* **STUDY MATERIAL**
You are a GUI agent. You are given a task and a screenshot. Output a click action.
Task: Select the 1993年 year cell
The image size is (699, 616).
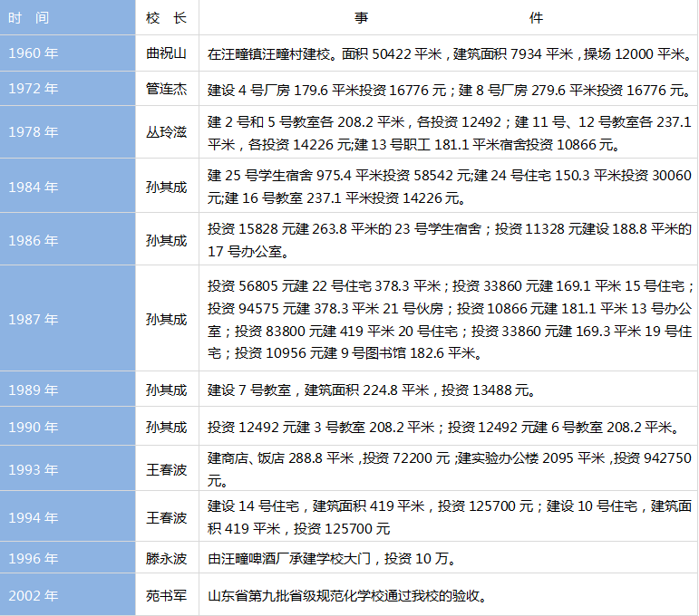click(x=34, y=469)
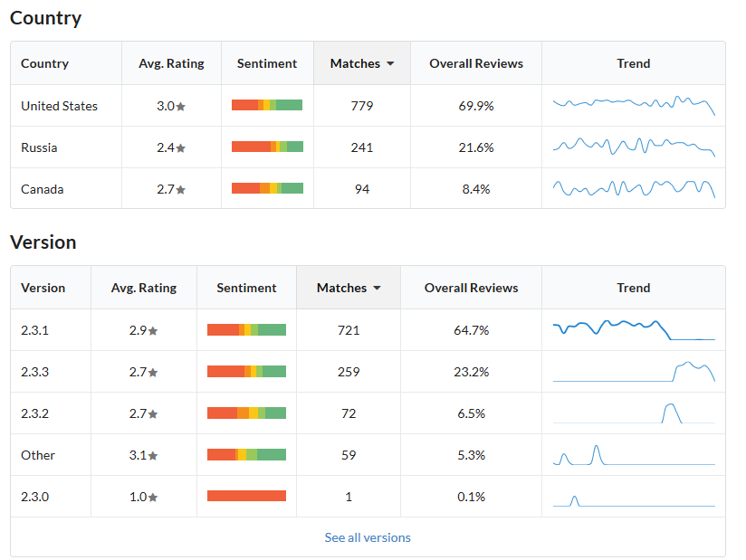
Task: Select the version 2.3.3 row label
Action: click(34, 372)
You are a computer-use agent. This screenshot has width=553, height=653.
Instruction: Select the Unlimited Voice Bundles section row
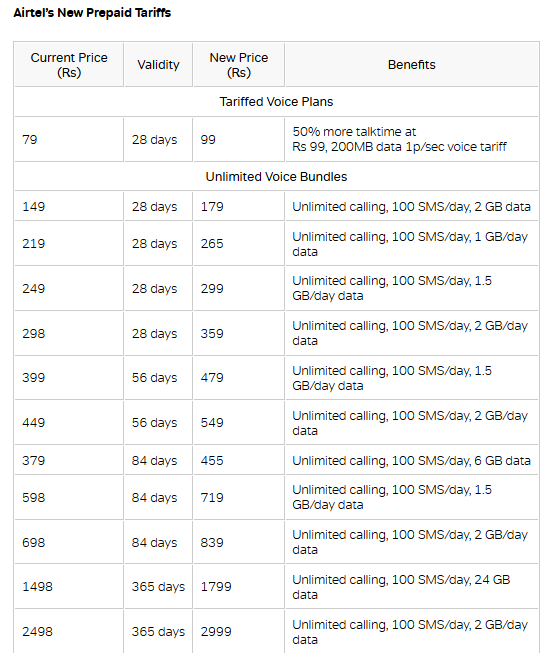tap(276, 177)
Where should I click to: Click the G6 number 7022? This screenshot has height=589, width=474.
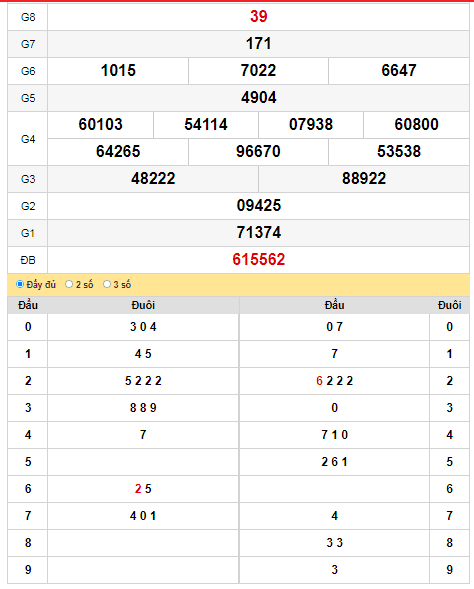[x=258, y=71]
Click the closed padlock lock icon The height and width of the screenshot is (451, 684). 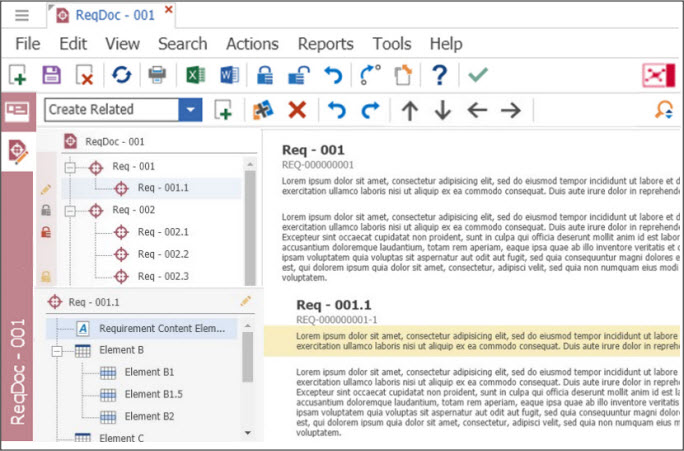[x=264, y=75]
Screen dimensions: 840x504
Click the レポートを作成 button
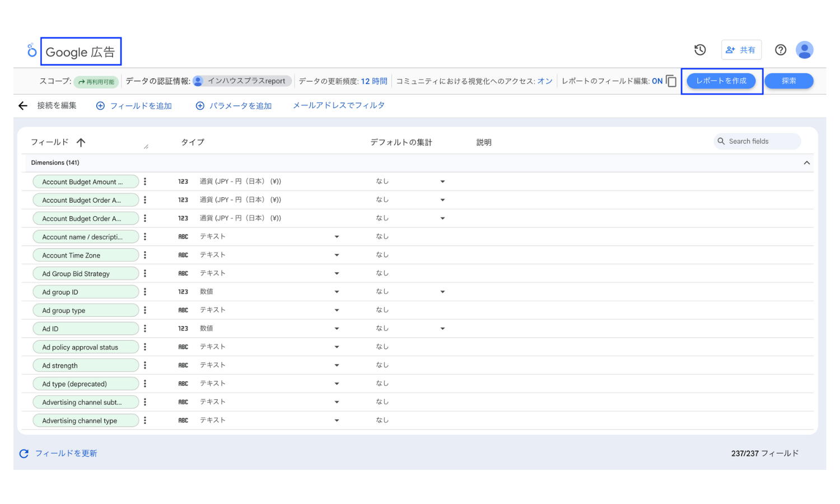click(x=721, y=80)

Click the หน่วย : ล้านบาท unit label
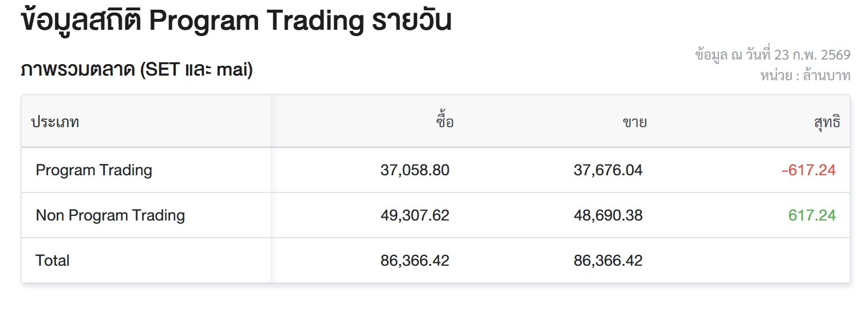(x=805, y=75)
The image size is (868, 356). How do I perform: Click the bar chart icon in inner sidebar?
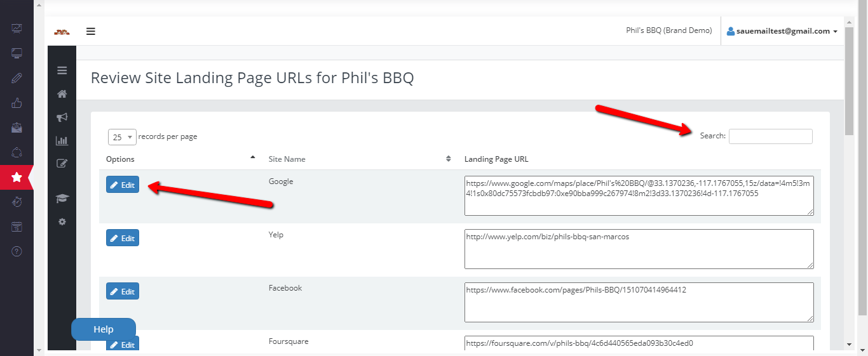(62, 140)
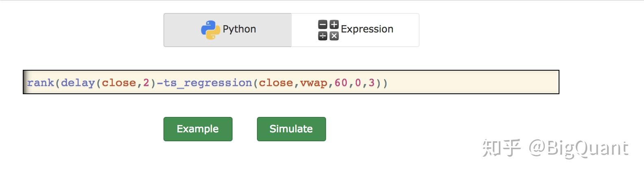
Task: Click the number 60 in the formula
Action: [x=341, y=83]
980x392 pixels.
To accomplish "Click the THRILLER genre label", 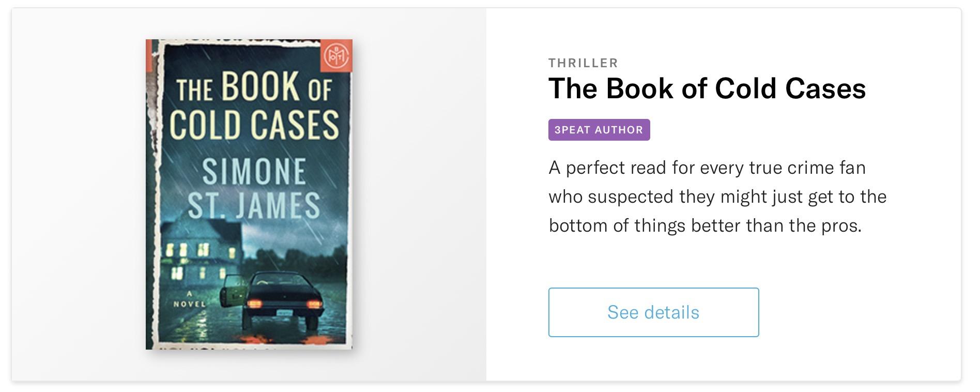I will coord(583,63).

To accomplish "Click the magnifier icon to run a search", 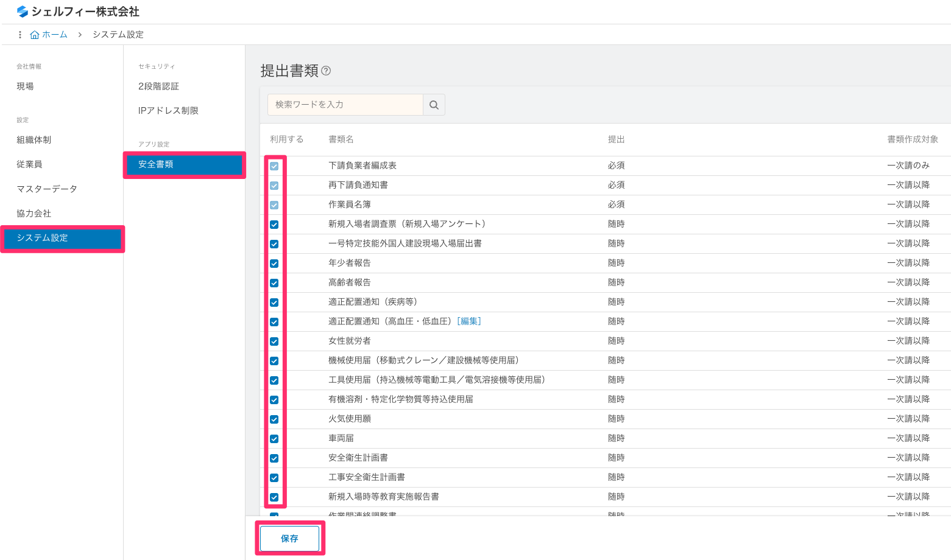I will 433,104.
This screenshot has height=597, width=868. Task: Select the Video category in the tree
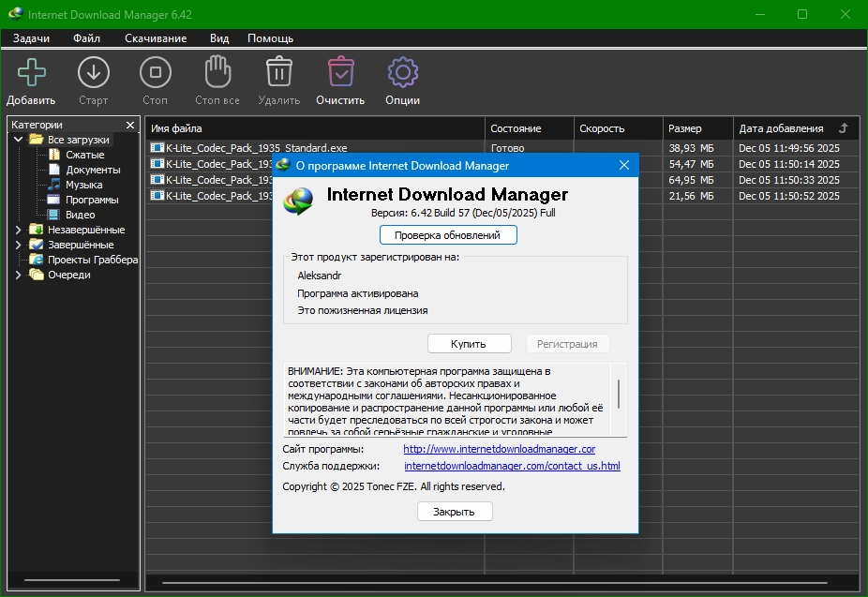(x=80, y=215)
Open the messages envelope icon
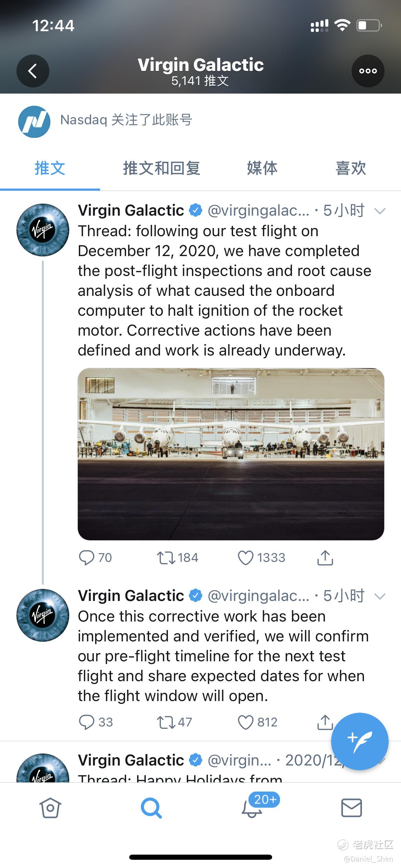This screenshot has width=401, height=868. [x=351, y=808]
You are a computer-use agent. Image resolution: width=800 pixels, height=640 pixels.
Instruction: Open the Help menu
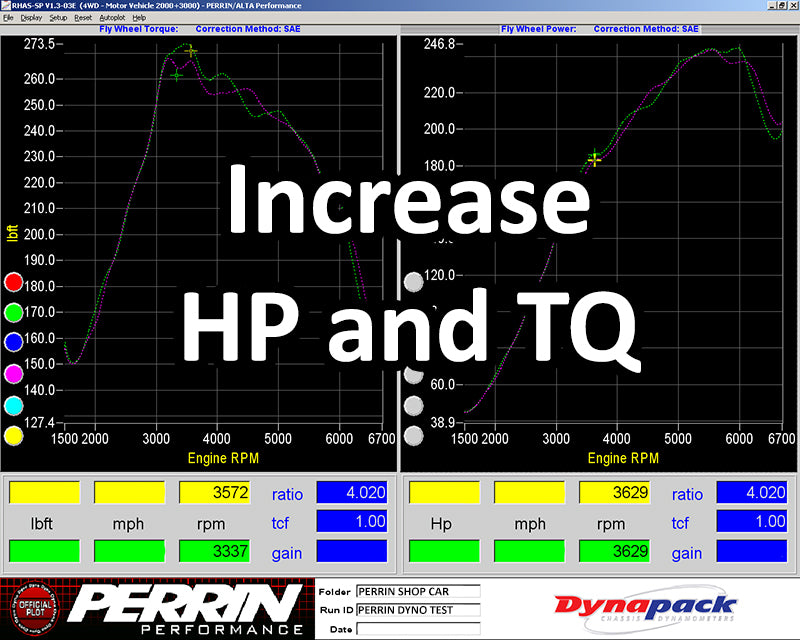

* **AIM OF THE EXERCISE**
Return only the line with "You are a computer-use agent. Image" and the lines after it up to the end of the records, exact and free of pictures.

* **EXERCISE OUTPUT**
You are a computer-use agent. Image resolution: width=800 pixels, height=640 pixels.
Instruction: Open the Help menu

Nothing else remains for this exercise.